Erro na gravação pode comprometer credibilidade das denúncias
O prefeito Fabio Luciano Schakofski, revelou estar tranquilo em relação ao processo eleitoral em que um candidato a vereador no último pleito eleitoral de Alegria, aparece em imagens oferendo dinheiro em troca de votos. Os pedidos é para ele próprio e aos candidatos da majoritária na coligação Alegria para Todos.
Schakofski, “diz se tratar de uma ação amadora, frisando que os vídeos não trazem credibilidade alguma, pois em uma das filmagens, alguém pede para o suposto candidato retornar do início, por que ele não tinha filmado a parte das palmas”. O prefeito acrescenta que em nenhum momento ele ou seu vice, aparecem nos vídeos, que ele classifica como fraudulentos.
Os candidatos a prefeito Fabio Luciano Schakofski e Vice Elson Secconi, foram arrolados em um processo de cassação pela suposta entrega de dinheiro que foi gravada e entregue ao Ministário Público eleitoral. Nos vídeos aparece o candidato a vereador pelo partido Progressistas, Claudio Vargas, ofertando e entregando dinheiro a pessoas que se dizem eleitores no município de Alegria.
O candidato Claudio Vargas, fez apenas 33 votos.
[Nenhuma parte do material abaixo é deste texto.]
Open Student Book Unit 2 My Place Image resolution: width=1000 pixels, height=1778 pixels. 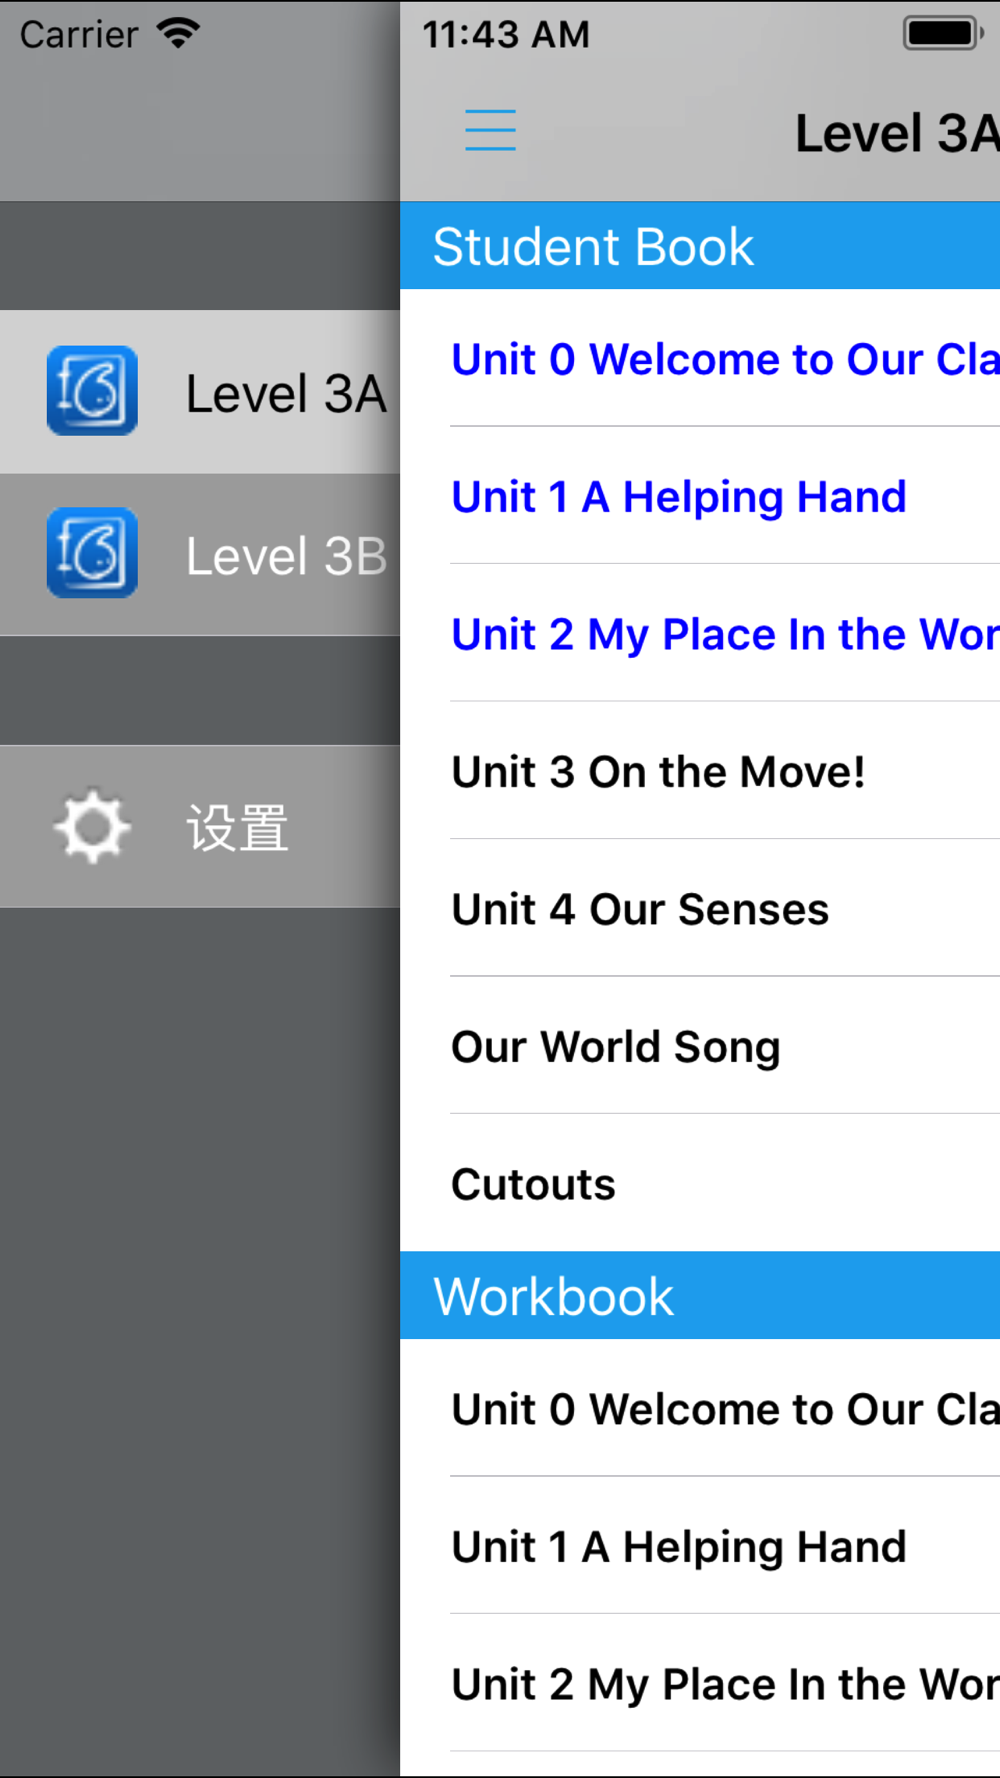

Já os candidatos Luciano Schakofski e Vice Elson Secconi, foram os vencedores do pleito eleitoral com 1.293 votos (46,51%), contra 1.231 votos (44,28%) de Renato Teixeira.
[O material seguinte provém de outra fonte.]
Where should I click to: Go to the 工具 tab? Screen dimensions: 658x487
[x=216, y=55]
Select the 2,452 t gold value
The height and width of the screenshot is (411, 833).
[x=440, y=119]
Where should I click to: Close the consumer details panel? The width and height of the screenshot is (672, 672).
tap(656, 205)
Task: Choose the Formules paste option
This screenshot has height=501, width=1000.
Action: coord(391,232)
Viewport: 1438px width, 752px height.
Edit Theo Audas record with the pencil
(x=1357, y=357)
Já o terceiro colocado na disputa foi Aliones Lucas Cavalini (UNIÃO), que somou 256 votos (9,21%).
O processo que requerer anulação do pleito em alegria está correndo na justiça eleitoral. Porém, o Ministério Público, solicitou a extinção de processo, por entender que a mesma denúncia está sendo tratada na justiça eleitoral.
Os advogados Gustavo Bigolin e Lucas Klipstein, preferem se manifestar, após o encerramento do processo, mas afirmam acreditar piamente na inocência de seus clientes. Bigolin revela, “que o prefeito e o vice estão sendo vítimas de falsas acusacões, através de um esquema maldoso utilizando-se de pessoas inocentes para tentaram prejudicar e comprometer toda seriedade de um pleito eleitoral”.
Se a alegação de que os vídeos são falsos (Fake News), os envolvidos poderão serem arrolados como formação de quadrilha (art 288 cp), falsidade ideoloÌógica (art 299), além dos crimes contra honra e reparaçao cível pelos danos morais. A pena pode variar de 1 a 5 anos de reclusão, dependendo dos agravantes.